Tuesday, March 10, 2015

Something Went Right For a Change!

I have been fighting the Battle of the Bathroom Sink for a couple of months now. Bright Eyes developed a fascination with the bathroom sink and an affinity for playing with water. At every possible opportunity, she makes a beeline for that sink. Sometimes she takes her tea set in there; sometimes she gets out her bath toys to play with; sometimes she just uses whatever happens to be on the bathroom counter.

One time, while i was tied up in another room, she pulled the stopper to fill up the sink and decided to "take a bath." She sat on the counter and put her feet in the sink. After washing her feet, she plunged her head into the water to wash her hair. The trouble is that she left the facet running full speed for all of this. The water just kept pouring into that sink until it overflowed. It ran over the edge of the counter and onto the floor. After a few inches of standing water collected in the floor, it seeped through the ceiling of the room below and rained water into that room as well.

After what had previously been an annoyance turned into a major flooding episode, we laid down the law on the sink. She was forbidden to enter the bathroom without express written consent. It worked for a little while, until like many things that parents take an extreme stance on, life moved on and other misbehaviors required our attention. We got distracted from enforcing the sink rules and she slowly eased back into her old ways.

Another of her favorite things to do is "clean the bathroom" by getting a wad of toilet paper and wetting it to wipe the counter/mirror. She can't reach the paper towels in the kitchen, which we typically use for cleaning, so she substituted the next best paper product that she had access to. Unfortunately, toilet paper doesn't hold up to water in the same way that paper towels do. As a result, lots of little wads of wet toilet paper washed down the sink. After one particular episode, the sink was never the same. It started draining very slowly. I tried a couple of different remedies, ranging from vinegar (my go-to solution for all life's problems) to Drain-O. Nothing helped. 

We lived with a slow-draining bathroom sink for a while. I was too swamped with life to do anything not related to basic survival. It always bugged me, but i simply didn't have time to fool with it.

But then Bright Eyes got into trouble with the sink AGAIN, and it quit draining altogether. Once the problem escalated from Moderate Inconvenience to Urgently Needs Intervention Now, i cleared my schedule and sprung into action. 

I needed to remove the stopper from the drain. I am extremely unskilled in the household repairs department, so i did not have the know-how to tackle the project. Thank goodness we live in the age of Youtube; a quick seven minute video made me an instant expert! Youtube told me that i had to lie on my back and stick my head inside the bathroom cabinet. At first i thought, "Oh my this is more than i bargained for!" Thankfully it turned out to be very simple. I felt like a professional plumber lying there under that sink. It was so easy to unhook the thingamajig that holds the stopper in place. 

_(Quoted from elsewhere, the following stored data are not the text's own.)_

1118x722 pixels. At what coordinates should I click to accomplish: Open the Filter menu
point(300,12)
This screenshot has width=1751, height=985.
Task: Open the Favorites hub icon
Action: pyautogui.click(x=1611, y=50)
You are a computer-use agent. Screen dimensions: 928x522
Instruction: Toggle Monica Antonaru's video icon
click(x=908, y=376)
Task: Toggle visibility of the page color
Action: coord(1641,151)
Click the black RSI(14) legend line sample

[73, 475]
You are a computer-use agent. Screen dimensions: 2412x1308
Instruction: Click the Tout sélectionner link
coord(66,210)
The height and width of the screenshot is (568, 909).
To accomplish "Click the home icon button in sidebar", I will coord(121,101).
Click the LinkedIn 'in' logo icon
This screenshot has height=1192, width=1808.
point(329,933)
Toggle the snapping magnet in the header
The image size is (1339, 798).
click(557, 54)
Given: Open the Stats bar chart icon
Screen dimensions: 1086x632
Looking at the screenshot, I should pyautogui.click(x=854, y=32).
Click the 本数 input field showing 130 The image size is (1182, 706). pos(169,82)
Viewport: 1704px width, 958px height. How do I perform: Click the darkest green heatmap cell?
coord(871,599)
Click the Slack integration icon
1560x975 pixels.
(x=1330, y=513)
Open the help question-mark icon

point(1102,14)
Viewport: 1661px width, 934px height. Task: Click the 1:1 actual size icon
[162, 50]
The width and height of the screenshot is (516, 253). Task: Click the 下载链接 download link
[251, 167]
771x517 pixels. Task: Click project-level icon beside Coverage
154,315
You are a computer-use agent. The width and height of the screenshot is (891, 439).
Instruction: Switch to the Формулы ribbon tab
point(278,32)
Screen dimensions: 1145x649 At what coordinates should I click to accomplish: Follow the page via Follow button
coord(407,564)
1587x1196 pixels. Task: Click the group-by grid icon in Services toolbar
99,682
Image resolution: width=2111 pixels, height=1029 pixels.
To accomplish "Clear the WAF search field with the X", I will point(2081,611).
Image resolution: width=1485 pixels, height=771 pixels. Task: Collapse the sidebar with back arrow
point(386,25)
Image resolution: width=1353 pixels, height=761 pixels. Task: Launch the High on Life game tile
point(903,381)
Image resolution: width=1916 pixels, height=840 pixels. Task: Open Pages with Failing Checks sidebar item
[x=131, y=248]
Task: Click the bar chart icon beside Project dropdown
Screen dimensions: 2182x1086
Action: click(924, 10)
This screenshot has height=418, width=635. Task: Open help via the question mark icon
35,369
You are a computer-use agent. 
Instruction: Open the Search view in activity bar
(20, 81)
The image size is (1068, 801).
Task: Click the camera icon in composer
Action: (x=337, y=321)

I started removing the stopper from the drain and HOLY COW IT WAS DISGUSTING. There was gunk dating back to 1975 inside that drain. I was unprepared for the huge glob of nastiness that came out. After the nasty part was over, the sink was like new! It drained faster than it had in a year. 

I was SO pleased with myself, i was practically giddy. Although it was an extremely gross task, it was the quickest & easiest solution to a problem that i'd experienced in a long, long time. It was so endlessly satisfying to take on something i didn't know how to do and conquer it so completely.

Having something go right is extremely atypical of my life the past few months, because of this:



Allow me to introduce Dimples.

Dimples joined us on November 13, 2014 with quite a bit of fanfare. How she entered the world is a story for another day. She's a beautiful little critter with a huge smile. Despite how sweet she is, life with her has been pretty difficult.

The trouble with new babies is that there's so much gosh-darn uncertainty. Even when you've already had a couple and you think it should be old hat, they have a way of taking any confidence you feel and throwing it out the window. Those early weeks are the worst. You haven't yet collected enough data to be able to predict what the baby is up to. Every cry is a lengthy decision tree. Is she hungry? Is she sleepy? Does she need a diaper change? Is she gassy? Does her tummy hurt? Is she reacting to something I ate? Is she too cold? Did the pacifier fall out?

It goes on and on and on.

Because of my background in Emergency Medicine and Intensive Care, I do actually enjoy diagnosing things. It's satisfying to isolate the variables and figure out the cause of a problem. But newborns push the limits of even the most accomplished diagnostician.

Therefore, those first few months make you batty. It's too much insecurity to tackle with too little sleep. Unlike the problem of the bathroom sink, issues with a newborn aren't resolved so quickly. There is no seven minute Youtube video that makes you an instant expert on getting your baby to do life perfectly. You can remedy the source of the crying right now, and at 3am there will be an entirely new problem to fix. And at 6am. And 10.

Its exhausting.

So praise the Lord for that sink! It was nice to know that I can in fact do something right every now and then. Getting my baby to sleep is a loosing battle, but at least my sink drains like a champ.